__ACTIVITY__
Provide the number of lines in the material below that include the word "icon", without any accompanying text.

● ● ● ● ● ● ●

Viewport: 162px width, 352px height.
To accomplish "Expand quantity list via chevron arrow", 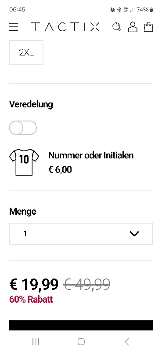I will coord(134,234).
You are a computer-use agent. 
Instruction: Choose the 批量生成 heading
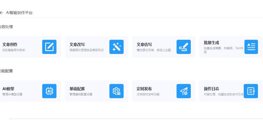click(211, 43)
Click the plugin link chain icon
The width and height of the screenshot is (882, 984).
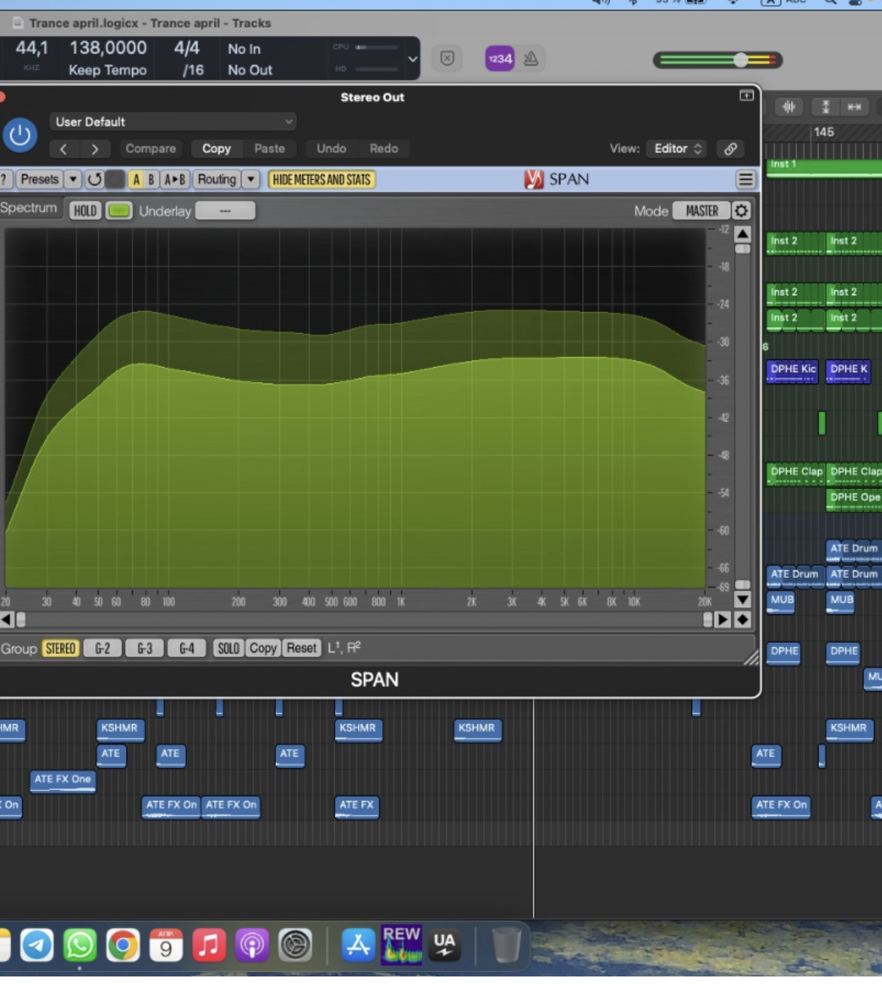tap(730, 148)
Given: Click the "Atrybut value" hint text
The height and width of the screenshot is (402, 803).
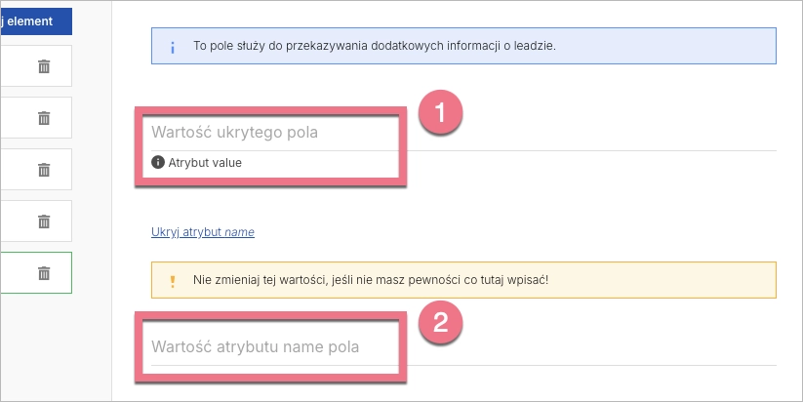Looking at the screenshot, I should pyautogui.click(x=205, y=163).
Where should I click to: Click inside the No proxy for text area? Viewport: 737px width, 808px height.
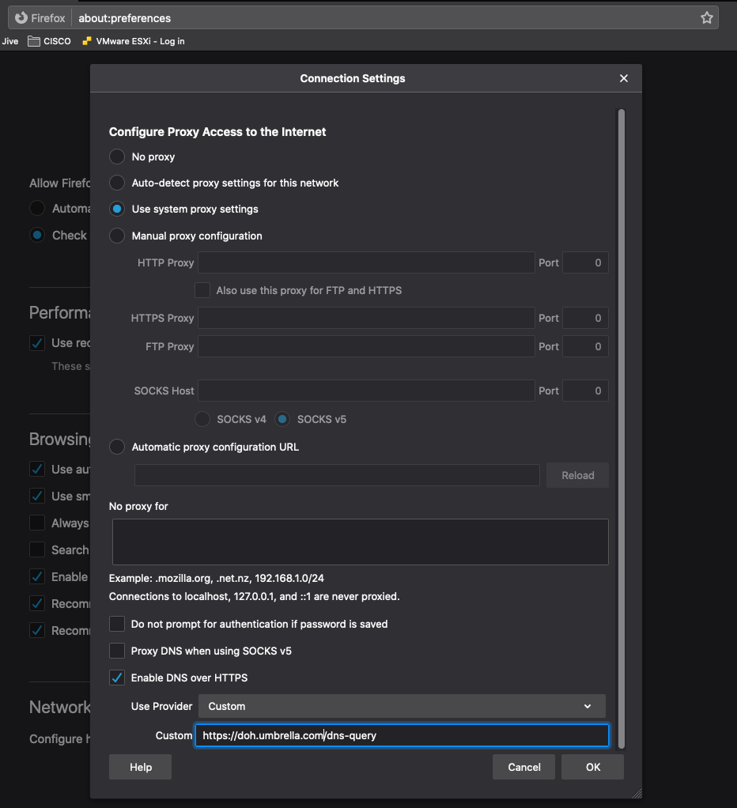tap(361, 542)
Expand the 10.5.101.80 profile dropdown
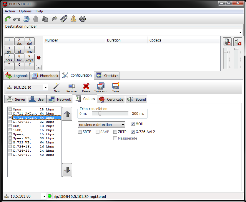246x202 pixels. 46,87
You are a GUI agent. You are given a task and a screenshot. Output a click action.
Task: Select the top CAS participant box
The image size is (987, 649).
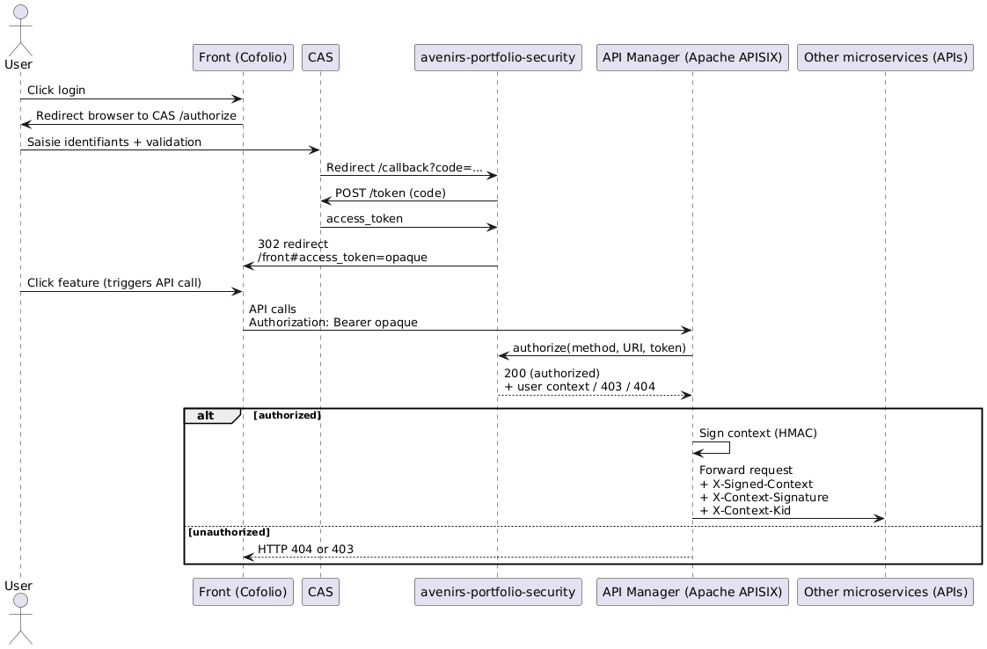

● ● ● ● ● ● ●

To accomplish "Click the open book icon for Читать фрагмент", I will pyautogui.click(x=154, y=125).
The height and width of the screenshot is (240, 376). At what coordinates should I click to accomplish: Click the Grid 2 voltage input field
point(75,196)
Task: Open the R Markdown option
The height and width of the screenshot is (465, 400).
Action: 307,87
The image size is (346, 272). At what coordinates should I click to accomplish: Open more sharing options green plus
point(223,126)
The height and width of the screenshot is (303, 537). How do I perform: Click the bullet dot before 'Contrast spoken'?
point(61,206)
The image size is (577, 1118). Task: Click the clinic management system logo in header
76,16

● ● ● ● ● ● ●

__TASK RESPONSE__
2